====== Provided records

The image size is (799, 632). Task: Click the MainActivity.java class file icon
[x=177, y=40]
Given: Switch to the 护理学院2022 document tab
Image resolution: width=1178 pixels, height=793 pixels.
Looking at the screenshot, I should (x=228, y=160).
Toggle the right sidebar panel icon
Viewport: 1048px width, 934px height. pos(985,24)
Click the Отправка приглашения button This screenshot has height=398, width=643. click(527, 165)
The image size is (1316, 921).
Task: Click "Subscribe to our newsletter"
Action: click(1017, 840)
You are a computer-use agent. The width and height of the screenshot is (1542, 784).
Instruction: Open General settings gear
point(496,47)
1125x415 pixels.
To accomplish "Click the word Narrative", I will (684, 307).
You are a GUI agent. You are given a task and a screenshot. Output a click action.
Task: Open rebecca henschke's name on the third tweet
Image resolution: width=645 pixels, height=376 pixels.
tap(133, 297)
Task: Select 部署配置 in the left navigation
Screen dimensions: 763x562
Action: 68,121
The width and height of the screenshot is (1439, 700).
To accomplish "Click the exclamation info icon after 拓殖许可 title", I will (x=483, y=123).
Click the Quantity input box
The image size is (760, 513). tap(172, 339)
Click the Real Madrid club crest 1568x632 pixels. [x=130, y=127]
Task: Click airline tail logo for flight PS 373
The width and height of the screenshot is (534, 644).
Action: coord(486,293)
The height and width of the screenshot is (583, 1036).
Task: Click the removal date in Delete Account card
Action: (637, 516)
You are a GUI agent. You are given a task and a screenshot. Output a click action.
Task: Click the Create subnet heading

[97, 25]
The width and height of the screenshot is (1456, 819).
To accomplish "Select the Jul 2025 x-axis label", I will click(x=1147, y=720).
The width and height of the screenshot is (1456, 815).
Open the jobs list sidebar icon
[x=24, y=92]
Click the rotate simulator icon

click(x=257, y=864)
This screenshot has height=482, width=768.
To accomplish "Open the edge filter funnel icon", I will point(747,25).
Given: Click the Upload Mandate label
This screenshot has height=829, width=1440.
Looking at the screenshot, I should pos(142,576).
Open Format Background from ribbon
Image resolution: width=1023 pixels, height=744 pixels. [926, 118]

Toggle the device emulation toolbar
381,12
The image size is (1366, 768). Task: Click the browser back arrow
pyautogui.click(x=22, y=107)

============

## What needs to be done:
Please replace "GUI agent" with "interface agent" in the material from the line with "1125x415 pixels." to the line with "will click(x=1147, y=720).", and give those lines again with nothing else changed.

## Full response:
1125x415 pixels.
To accomplish "Click the word Narrative", I will (684, 307).
You are a interface agent. You are given a task and a screenshot. Output a click action.
Task: Open rebecca henschke's name on the third tweet
Image resolution: width=645 pixels, height=376 pixels.
tap(133, 297)
Task: Select 部署配置 in the left navigation
Screen dimensions: 763x562
Action: 68,121
The width and height of the screenshot is (1439, 700).
To accomplish "Click the exclamation info icon after 拓殖许可 title", I will (x=483, y=123).
Click the Quantity input box
The image size is (760, 513). tap(172, 339)
Click the Real Madrid club crest 1568x632 pixels. [x=130, y=127]
Task: Click airline tail logo for flight PS 373
The width and height of the screenshot is (534, 644).
Action: coord(486,293)
The height and width of the screenshot is (583, 1036).
Task: Click the removal date in Delete Account card
Action: (637, 516)
You are a interface agent. You are given a task and a screenshot. Output a click action.
Task: Click the Create subnet heading

[97, 25]
The width and height of the screenshot is (1456, 819).
To accomplish "Select the Jul 2025 x-axis label", I will click(x=1147, y=720).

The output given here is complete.